§ Collection entries:
========

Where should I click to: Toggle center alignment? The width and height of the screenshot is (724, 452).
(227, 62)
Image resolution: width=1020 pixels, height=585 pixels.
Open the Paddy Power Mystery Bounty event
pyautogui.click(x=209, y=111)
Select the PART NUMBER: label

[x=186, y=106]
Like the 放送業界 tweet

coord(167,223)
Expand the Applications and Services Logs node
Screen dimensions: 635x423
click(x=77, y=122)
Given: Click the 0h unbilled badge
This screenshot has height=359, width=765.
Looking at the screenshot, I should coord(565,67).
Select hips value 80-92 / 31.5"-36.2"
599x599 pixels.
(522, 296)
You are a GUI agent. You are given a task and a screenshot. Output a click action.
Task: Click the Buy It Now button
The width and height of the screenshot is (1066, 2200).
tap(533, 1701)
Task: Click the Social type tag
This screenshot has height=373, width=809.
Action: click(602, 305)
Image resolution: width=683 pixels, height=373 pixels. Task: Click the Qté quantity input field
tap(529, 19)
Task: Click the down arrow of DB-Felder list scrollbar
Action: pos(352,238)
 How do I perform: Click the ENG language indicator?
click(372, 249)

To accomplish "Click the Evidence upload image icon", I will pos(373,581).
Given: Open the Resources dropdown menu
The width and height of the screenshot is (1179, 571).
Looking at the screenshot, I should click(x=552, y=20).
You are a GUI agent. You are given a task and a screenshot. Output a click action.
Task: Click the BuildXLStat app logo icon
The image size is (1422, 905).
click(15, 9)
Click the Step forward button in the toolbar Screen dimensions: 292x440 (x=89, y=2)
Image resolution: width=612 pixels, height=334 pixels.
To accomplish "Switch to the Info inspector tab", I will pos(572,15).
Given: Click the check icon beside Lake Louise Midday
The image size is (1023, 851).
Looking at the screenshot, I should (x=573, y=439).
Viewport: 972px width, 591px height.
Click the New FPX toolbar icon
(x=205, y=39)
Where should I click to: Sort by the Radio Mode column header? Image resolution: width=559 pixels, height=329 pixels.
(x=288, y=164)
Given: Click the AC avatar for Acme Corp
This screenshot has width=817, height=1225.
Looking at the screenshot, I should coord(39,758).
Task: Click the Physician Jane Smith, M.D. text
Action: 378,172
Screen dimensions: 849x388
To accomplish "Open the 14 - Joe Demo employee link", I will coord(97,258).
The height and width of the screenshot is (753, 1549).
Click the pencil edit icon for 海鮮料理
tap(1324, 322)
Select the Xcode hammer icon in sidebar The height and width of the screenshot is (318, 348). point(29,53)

========

§ Problem details: Which lines run from the one containing "Click the New FPX toolbar icon" to the end of the data? Output them exactly, with nothing added.

§ Task result:
Click the New FPX toolbar icon
(x=205, y=39)
Where should I click to: Sort by the Radio Mode column header? Image resolution: width=559 pixels, height=329 pixels.
(x=288, y=164)
Given: Click the AC avatar for Acme Corp
This screenshot has width=817, height=1225.
Looking at the screenshot, I should coord(39,758).
Task: Click the Physician Jane Smith, M.D. text
Action: 378,172
Screen dimensions: 849x388
To accomplish "Open the 14 - Joe Demo employee link", I will coord(97,258).
The height and width of the screenshot is (753, 1549).
Click the pencil edit icon for 海鮮料理
tap(1324, 322)
Select the Xcode hammer icon in sidebar The height and width of the screenshot is (318, 348). point(29,53)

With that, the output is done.